WORK TASK →
Would you give the records below again, exactly and completely?

───

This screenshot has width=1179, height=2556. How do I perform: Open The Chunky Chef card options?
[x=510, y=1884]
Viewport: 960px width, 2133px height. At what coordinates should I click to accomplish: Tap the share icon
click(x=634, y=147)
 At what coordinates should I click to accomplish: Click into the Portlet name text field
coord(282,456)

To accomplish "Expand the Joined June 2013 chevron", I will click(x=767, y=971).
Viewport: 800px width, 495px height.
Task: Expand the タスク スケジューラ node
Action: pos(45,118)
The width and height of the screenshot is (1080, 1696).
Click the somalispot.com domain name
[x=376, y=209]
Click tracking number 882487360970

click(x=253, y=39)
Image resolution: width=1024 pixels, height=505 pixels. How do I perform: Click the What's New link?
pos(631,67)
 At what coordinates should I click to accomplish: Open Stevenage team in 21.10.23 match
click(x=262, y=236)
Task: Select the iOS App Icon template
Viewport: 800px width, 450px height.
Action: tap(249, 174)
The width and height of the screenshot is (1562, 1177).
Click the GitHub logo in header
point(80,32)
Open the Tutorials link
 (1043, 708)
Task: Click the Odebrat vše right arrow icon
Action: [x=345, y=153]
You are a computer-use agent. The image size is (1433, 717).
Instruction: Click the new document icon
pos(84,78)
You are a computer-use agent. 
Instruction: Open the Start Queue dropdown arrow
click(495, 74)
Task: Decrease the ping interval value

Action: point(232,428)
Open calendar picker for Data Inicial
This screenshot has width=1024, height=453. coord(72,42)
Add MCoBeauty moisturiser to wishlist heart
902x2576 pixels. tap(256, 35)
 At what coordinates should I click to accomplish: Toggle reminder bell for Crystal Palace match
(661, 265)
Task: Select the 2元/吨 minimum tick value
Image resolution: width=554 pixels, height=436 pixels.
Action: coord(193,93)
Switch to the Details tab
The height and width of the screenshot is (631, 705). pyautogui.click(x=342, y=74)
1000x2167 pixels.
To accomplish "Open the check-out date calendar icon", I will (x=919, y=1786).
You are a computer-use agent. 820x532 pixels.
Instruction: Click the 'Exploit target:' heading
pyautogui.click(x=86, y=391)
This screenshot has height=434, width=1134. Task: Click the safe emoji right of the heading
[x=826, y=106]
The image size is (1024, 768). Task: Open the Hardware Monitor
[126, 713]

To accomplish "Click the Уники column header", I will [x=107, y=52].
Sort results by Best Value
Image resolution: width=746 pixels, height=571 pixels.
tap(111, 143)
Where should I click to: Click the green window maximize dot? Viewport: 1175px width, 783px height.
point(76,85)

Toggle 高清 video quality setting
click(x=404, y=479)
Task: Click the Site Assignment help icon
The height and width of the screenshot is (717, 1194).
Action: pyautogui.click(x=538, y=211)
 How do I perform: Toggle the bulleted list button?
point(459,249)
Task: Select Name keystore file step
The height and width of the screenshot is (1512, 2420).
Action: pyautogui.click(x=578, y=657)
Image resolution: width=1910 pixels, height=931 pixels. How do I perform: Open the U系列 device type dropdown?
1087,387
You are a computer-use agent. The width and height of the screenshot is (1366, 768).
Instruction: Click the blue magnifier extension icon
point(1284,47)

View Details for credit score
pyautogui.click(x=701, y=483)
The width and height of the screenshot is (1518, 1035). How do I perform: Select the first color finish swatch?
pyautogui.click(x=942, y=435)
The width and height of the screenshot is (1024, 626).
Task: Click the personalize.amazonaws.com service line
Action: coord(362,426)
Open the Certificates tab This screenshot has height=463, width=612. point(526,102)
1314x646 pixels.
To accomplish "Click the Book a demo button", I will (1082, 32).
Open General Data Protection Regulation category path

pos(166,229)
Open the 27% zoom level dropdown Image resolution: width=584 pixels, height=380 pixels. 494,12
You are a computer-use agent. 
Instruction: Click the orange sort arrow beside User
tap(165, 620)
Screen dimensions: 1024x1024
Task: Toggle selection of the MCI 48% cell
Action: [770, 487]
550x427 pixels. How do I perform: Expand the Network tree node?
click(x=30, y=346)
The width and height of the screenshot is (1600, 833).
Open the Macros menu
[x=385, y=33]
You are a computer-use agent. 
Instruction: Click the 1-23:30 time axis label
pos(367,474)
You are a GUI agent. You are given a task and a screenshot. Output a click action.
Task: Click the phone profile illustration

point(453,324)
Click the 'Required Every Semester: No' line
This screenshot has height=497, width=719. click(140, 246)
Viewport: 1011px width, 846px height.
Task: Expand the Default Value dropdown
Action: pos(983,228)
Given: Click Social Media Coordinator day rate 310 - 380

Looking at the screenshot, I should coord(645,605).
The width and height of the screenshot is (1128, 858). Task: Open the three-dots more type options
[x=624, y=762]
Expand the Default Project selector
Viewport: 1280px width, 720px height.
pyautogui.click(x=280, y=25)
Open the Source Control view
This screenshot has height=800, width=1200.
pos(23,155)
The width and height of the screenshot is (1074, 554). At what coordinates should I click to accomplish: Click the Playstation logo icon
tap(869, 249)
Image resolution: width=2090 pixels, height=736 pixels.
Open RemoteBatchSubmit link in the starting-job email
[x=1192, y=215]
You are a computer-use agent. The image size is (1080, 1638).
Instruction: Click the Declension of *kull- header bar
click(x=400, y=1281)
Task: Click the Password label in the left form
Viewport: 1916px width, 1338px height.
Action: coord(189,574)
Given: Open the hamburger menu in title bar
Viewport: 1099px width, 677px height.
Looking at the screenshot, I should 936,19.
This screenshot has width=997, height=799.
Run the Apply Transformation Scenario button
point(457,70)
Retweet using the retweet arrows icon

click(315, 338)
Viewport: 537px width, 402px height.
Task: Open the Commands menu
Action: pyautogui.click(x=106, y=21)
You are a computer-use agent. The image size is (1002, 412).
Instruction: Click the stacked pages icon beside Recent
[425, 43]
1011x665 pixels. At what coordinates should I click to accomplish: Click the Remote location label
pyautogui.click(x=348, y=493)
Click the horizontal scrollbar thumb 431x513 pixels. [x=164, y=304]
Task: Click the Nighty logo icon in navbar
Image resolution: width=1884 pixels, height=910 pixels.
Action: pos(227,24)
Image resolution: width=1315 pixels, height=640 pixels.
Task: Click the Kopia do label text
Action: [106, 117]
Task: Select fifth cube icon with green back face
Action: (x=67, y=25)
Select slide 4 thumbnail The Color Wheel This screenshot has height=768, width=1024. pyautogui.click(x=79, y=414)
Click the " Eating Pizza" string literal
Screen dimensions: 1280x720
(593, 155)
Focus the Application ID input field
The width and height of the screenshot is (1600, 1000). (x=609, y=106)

───

SOLUTION BELOW →
This screenshot has width=1179, height=2556. How do I perform: Open The Chunky Chef card options?
[x=510, y=1884]
Viewport: 960px width, 2133px height. At what coordinates should I click to accomplish: Tap the share icon
click(x=634, y=147)
 At what coordinates should I click to accomplish: Click into the Portlet name text field
coord(282,456)

To accomplish "Expand the Joined June 2013 chevron", I will click(x=767, y=971).
Viewport: 800px width, 495px height.
Task: Expand the タスク スケジューラ node
Action: pos(45,118)
The width and height of the screenshot is (1080, 1696).
Click the somalispot.com domain name
[x=376, y=209]
Click tracking number 882487360970

click(x=253, y=39)
Image resolution: width=1024 pixels, height=505 pixels. How do I perform: Click the What's New link?
pos(631,67)
 At what coordinates should I click to accomplish: Open Stevenage team in 21.10.23 match
click(x=262, y=236)
Task: Select the iOS App Icon template
Viewport: 800px width, 450px height.
Action: tap(249, 174)
The width and height of the screenshot is (1562, 1177).
Click the GitHub logo in header
point(80,32)
Open the Tutorials link
 (1043, 708)
Task: Click the Odebrat vše right arrow icon
Action: [x=345, y=153]
You are a computer-use agent. The image size is (1433, 717).
Instruction: Click the new document icon
pos(84,78)
You are a computer-use agent. 
Instruction: Open the Start Queue dropdown arrow
click(495, 74)
Task: Decrease the ping interval value

Action: point(232,428)
Open calendar picker for Data Inicial
This screenshot has width=1024, height=453. coord(72,42)
Add MCoBeauty moisturiser to wishlist heart
902x2576 pixels. tap(256, 35)
 At what coordinates should I click to accomplish: Toggle reminder bell for Crystal Palace match
(661, 265)
Task: Select the 2元/吨 minimum tick value
Image resolution: width=554 pixels, height=436 pixels.
Action: coord(193,93)
Switch to the Details tab
The height and width of the screenshot is (631, 705). pyautogui.click(x=342, y=74)
1000x2167 pixels.
To accomplish "Open the check-out date calendar icon", I will (x=919, y=1786).
You are a computer-use agent. 820x532 pixels.
Instruction: Click the 'Exploit target:' heading
pyautogui.click(x=86, y=391)
This screenshot has height=434, width=1134. Task: Click the safe emoji right of the heading
[x=826, y=106]
The image size is (1024, 768). Task: Open the Hardware Monitor
[126, 713]

To accomplish "Click the Уники column header", I will [x=107, y=52].
Sort results by Best Value
Image resolution: width=746 pixels, height=571 pixels.
tap(111, 143)
Where should I click to: Click the green window maximize dot? Viewport: 1175px width, 783px height.
point(76,85)

Toggle 高清 video quality setting
click(x=404, y=479)
Task: Click the Site Assignment help icon
The height and width of the screenshot is (717, 1194).
Action: pyautogui.click(x=538, y=211)
 How do I perform: Toggle the bulleted list button?
point(459,249)
Task: Select Name keystore file step
The height and width of the screenshot is (1512, 2420).
Action: pyautogui.click(x=578, y=657)
Image resolution: width=1910 pixels, height=931 pixels. How do I perform: Open the U系列 device type dropdown?
1087,387
You are a computer-use agent. The width and height of the screenshot is (1366, 768).
Instruction: Click the blue magnifier extension icon
point(1284,47)

View Details for credit score
pyautogui.click(x=701, y=483)
The width and height of the screenshot is (1518, 1035). How do I perform: Select the first color finish swatch?
pyautogui.click(x=942, y=435)
The width and height of the screenshot is (1024, 626).
Task: Click the personalize.amazonaws.com service line
Action: coord(362,426)
Open the Certificates tab This screenshot has height=463, width=612. point(526,102)
1314x646 pixels.
To accomplish "Click the Book a demo button", I will (1082, 32).
Open General Data Protection Regulation category path

pos(166,229)
Open the 27% zoom level dropdown Image resolution: width=584 pixels, height=380 pixels. 494,12
You are a computer-use agent. 
Instruction: Click the orange sort arrow beside User
tap(165, 620)
Screen dimensions: 1024x1024
Task: Toggle selection of the MCI 48% cell
Action: [770, 487]
550x427 pixels. How do I perform: Expand the Network tree node?
click(x=30, y=346)
The width and height of the screenshot is (1600, 833).
Open the Macros menu
[x=385, y=33]
You are a computer-use agent. 
Instruction: Click the 1-23:30 time axis label
pos(367,474)
You are a GUI agent. You are given a task and a screenshot. Output a click action.
Task: Click the phone profile illustration

point(453,324)
Click the 'Required Every Semester: No' line
This screenshot has height=497, width=719. click(140, 246)
Viewport: 1011px width, 846px height.
Task: Expand the Default Value dropdown
Action: pos(983,228)
Given: Click Social Media Coordinator day rate 310 - 380

Looking at the screenshot, I should coord(645,605).
The width and height of the screenshot is (1128, 858). Task: Open the three-dots more type options
[x=624, y=762]
Expand the Default Project selector
Viewport: 1280px width, 720px height.
pyautogui.click(x=280, y=25)
Open the Source Control view
This screenshot has height=800, width=1200.
pos(23,155)
The width and height of the screenshot is (1074, 554). At what coordinates should I click to accomplish: Click the Playstation logo icon
tap(869, 249)
Image resolution: width=2090 pixels, height=736 pixels.
Open RemoteBatchSubmit link in the starting-job email
[x=1192, y=215]
You are a computer-use agent. The image size is (1080, 1638).
Instruction: Click the Declension of *kull- header bar
click(x=400, y=1281)
Task: Click the Password label in the left form
Viewport: 1916px width, 1338px height.
Action: coord(189,574)
Given: Open the hamburger menu in title bar
Viewport: 1099px width, 677px height.
Looking at the screenshot, I should 936,19.
This screenshot has width=997, height=799.
Run the Apply Transformation Scenario button
point(457,70)
Retweet using the retweet arrows icon

click(315, 338)
Viewport: 537px width, 402px height.
Task: Open the Commands menu
Action: pyautogui.click(x=106, y=21)
You are a computer-use agent. The image size is (1002, 412).
Instruction: Click the stacked pages icon beside Recent
[425, 43]
1011x665 pixels. At what coordinates should I click to accomplish: Click the Remote location label
pyautogui.click(x=348, y=493)
Click the horizontal scrollbar thumb 431x513 pixels. [x=164, y=304]
Task: Click the Nighty logo icon in navbar
Image resolution: width=1884 pixels, height=910 pixels.
Action: pos(227,24)
Image resolution: width=1315 pixels, height=640 pixels.
Task: Click the Kopia do label text
Action: [106, 117]
Task: Select fifth cube icon with green back face
Action: (x=67, y=25)
Select slide 4 thumbnail The Color Wheel This screenshot has height=768, width=1024. pyautogui.click(x=79, y=414)
Click the " Eating Pizza" string literal
Screen dimensions: 1280x720
(593, 155)
Focus the Application ID input field
The width and height of the screenshot is (1600, 1000). (x=609, y=106)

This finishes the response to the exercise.